Indiana University Bloomington

Luddy School of Informatics, Computing, and Engineering

Technical Report TR528:
MD-SQL: A Language for Meta-Data Queries over Relational Databases

C. M. Rood, D. Van Gucht and F. I. Wyss
(Jul 1999), 20 pages pages
Abstract:
Future users of large, interconnected databases and data warehouses will increasingly require schematic transparency of data manipulation systems, in that (i) data from heterogeneous sources must be compared and interrelated and (ii) data must be queried and extracted by distant users having minimal knowledge of its logical structure. A query language that abstracts over meta-data as well as ordinary data is needed. Previous work in this area has resulted in HILOG, SchemaLog and SchemaSQL. Although SchemaSQL improves on its predecessors, it remains somewhat informal and relies on a specialized transformation into a fragment of the tabular algebra to give it a viable operational semantics. In contrast, we provide a complete EBNF for Meta-Data SQL (MD-SQL) as a straightforward extension of a relationally complete subset of standard SQL. Like SchemaSQL, MD-SQL allows queries involving meta-data and ordinary data in a multi-database context over potentially disparate platforms.

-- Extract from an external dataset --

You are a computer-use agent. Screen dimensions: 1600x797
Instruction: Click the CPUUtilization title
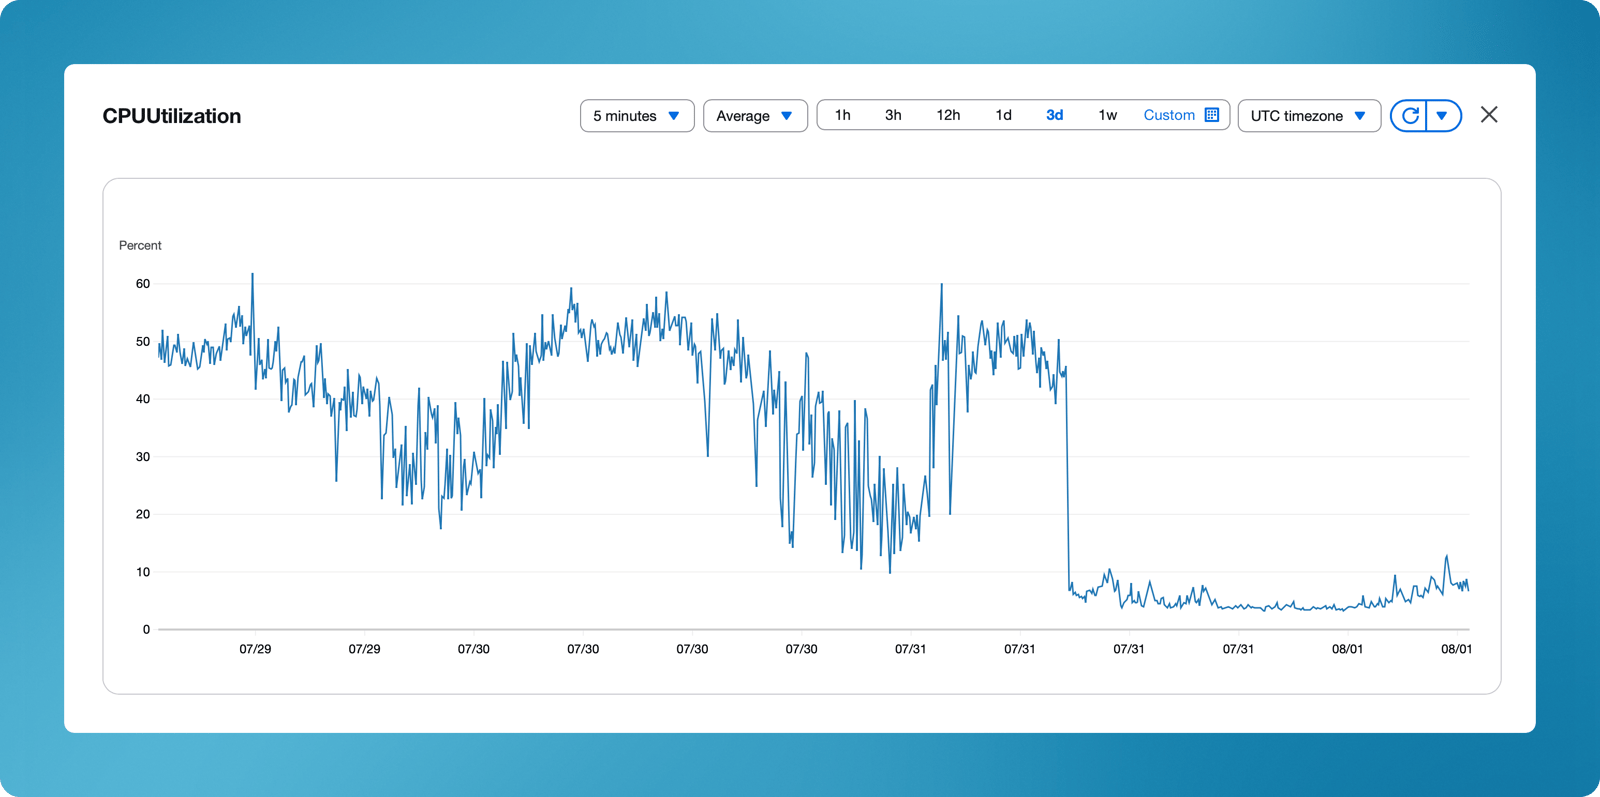172,116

Schematic elements and data are freely interchangeable, and queries are allowed whose output type cannot be known at compile time. Unlike SchemaSQL however, each MD-SQL query translates into a series of simple, atomic operations, each of which is inherently relational. We formalize this translation by presenting a complete meta-algebra which is shown to be equivalent to MD-SQL. Furthermore, we provide some complexity results, in particular that MD-SQL and the meta-algebra yield characterizations of PSPACE. We also give results concerning when the output type of an MD-SQL query can be deduced at compile time. Finally we briefly discuss an implementation of MD-SQL over an ordinary, relational system that uses the DynamicSQL/CLI standard. Since MD-SQL is relational in nature, our implementation can benefit directly from existing query optimization techniques.